5 Toxic Personalities in the Workplace (and How to Deal with Them)

We’ve all seen them – the problem employees, bosses, clients, or co-workers who somehow manage to poison our days with their behavior. Unless you work by yourself, it’s impossible to avoid them. If you let them, they can cause you unnecessary stress and even cost you clients and money.

With that in mind, let’s take a closer look at some of the most common toxic personality types and what you can do to defuse them.

The Drama Queen (or King)

Some people just seem to thrive on drama. If there isn’t any drama to be found, they will find a way to create some. A drama queen can be an exhausting presence in the workplace if you don’t know how to cope with their behavior.

The key to dealing with a drama queen is to refuse to participate in the drama. It really is true that the only behavior you can control is your own. A true drama queen needs an audience, and many of them prefer to have a catalyst, so they spend their time goading others into actions that they’d rather not take. The best defense is to set up a cue for yourself as a reminder that you don’t want to be a part of it, and then step away. The benefit of this approach is that over time, the drama queen may stop looking to you as a source of drama and move on to a new victim.

The Office Gossip

Every office has one person who seems to know everybody’s business, both work-related and personal. Not only that, but this person can’t resist spreading the word to everybody in sight. A new tidbit of information is like red meat to this person, who thrives on the attention they get as the purveyor of secrets.

The key to shutting down the office gossip is to take two important steps.
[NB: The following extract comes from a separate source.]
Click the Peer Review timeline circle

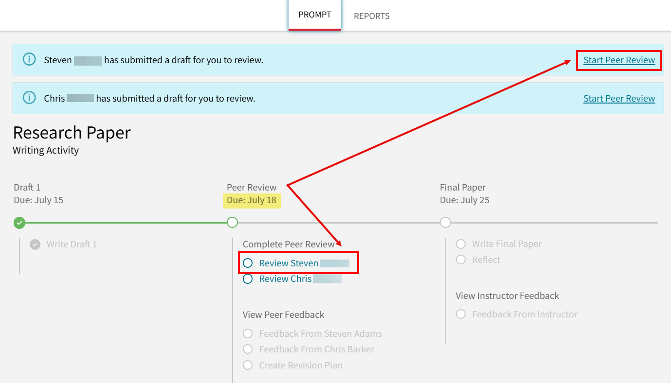point(233,223)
First, never share any of your own information with the person in question. You may work with a troll but you don’t have to feed it. Second, do not participate in any office gossip yourself. If the blabbermouth comes to you with a juicy tidbit, shut them down with a polite, “I’m not interested.”

The Blame Shifter

Another common toxic personality in the workplace is the blame shifter – the person who flatly refuses to take responsibility for their actions and instead, points the finger at others for their own shortcomings. Most blame shifters use a variety of tactics to deflect attention from their mistakes. For example, they might deny that they’ve done anything wrong, try to turn the tables on you, or lapse into self-pity.

The thing to remember with most blame shifters is that they rarely have any justification for what they do. For that reason, the best way to shut them down is to stay calm and request proof of their claims. You can do it by asking pointed questions about what they did and didn’t do. It is also a good idea to bring in the person to whom the blame is being shifted so that there is no misunderstanding about what really happened.

The Control Freak

You might expect that the biggest control freaks in the office are the people with some degree of power, but that’s not always the case. A control freak can work at any level in an organization, and their lack of willingness to delegate or hear other opinions can cause real problems.
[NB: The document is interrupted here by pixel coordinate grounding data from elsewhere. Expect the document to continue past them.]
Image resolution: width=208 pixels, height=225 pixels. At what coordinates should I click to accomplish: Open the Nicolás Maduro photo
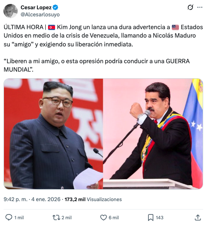click(153, 134)
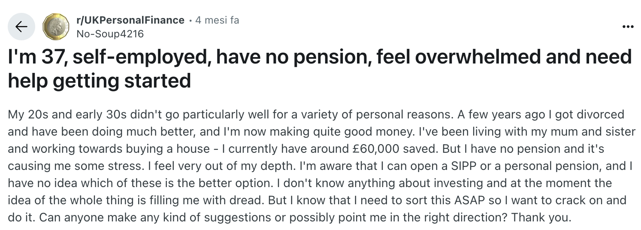Click the back arrow button

(21, 27)

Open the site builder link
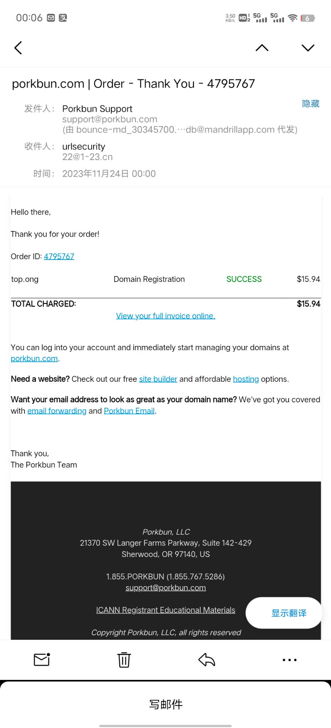(x=158, y=379)
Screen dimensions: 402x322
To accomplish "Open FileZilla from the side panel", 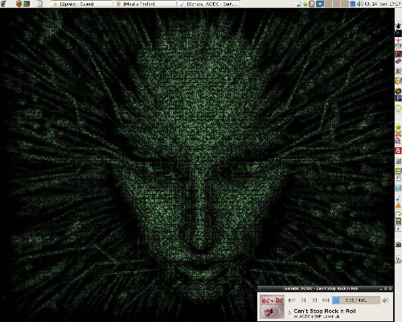I will click(x=398, y=151).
One of the quickest ways to defuse a control freak is to butter them up. That might go against the grain, but a lot of times control freaks are very passionate about what they do and acknowledging that fact might make them willing to listen to your ideas and opinions. If you start your comments with a simple, supportive statement such as, “I can see how much you care about this project,” it may mollify them and give you the “in” you need.

Another option is to ask questions about why the control freak wants things done in a certain way. Just make sure to be polite. You don’t want to get into an argument, but neither is it your responsibility to roll over and obey. Voice your opinion, but do what you can to validate the other person’s concerns. That’s the most likely path to a positive outcome.

The Critic

It’s impossible to do anything correctly when you work with a critic. This is the person who finds fault in everything. They may be arrogant or simply persnickety. Either way, they present a real challenge to people who are trying to do their jobs.

The first and most important thing you can do to cope with a critic is to make the decision not to give their criticism a place in your life. Author Brené Brown keeps a one-inch square of paper in her wallet with the names of the people whose opinions truly matter to her written on it. It’s a short list and it helps her keep perspective when she is at the receiving end of a bad review or harsh criticism.

In addition to putting the unwanted criticism in its proper place in terms of how you feel about it, there are two other tactics you can use to help deal with a critic. The first is to kill them with kindness. Often harsh criticism is born of low self-esteem. If a person is verbally abusive to you, you’re under no obligation to be nice. However, if you think that the person in question might be lashing out at others because of self-doubt, then being kind and complimentary might be just the ticket. If that doesn’t work, the final option is simply to avoid the critic altogether.

Dealing with toxic personalities in the workplace is a challenge we all have to face at some point in our lives. The key to coping is to understand what drives their behavior, and then to do what you can to modify your own behavior to defuse the toxicity and keep things on an even keel. You might not be able to avoid toxic personalities completely, but you do have the power to control your own reactions – and that’s the most important battle to win.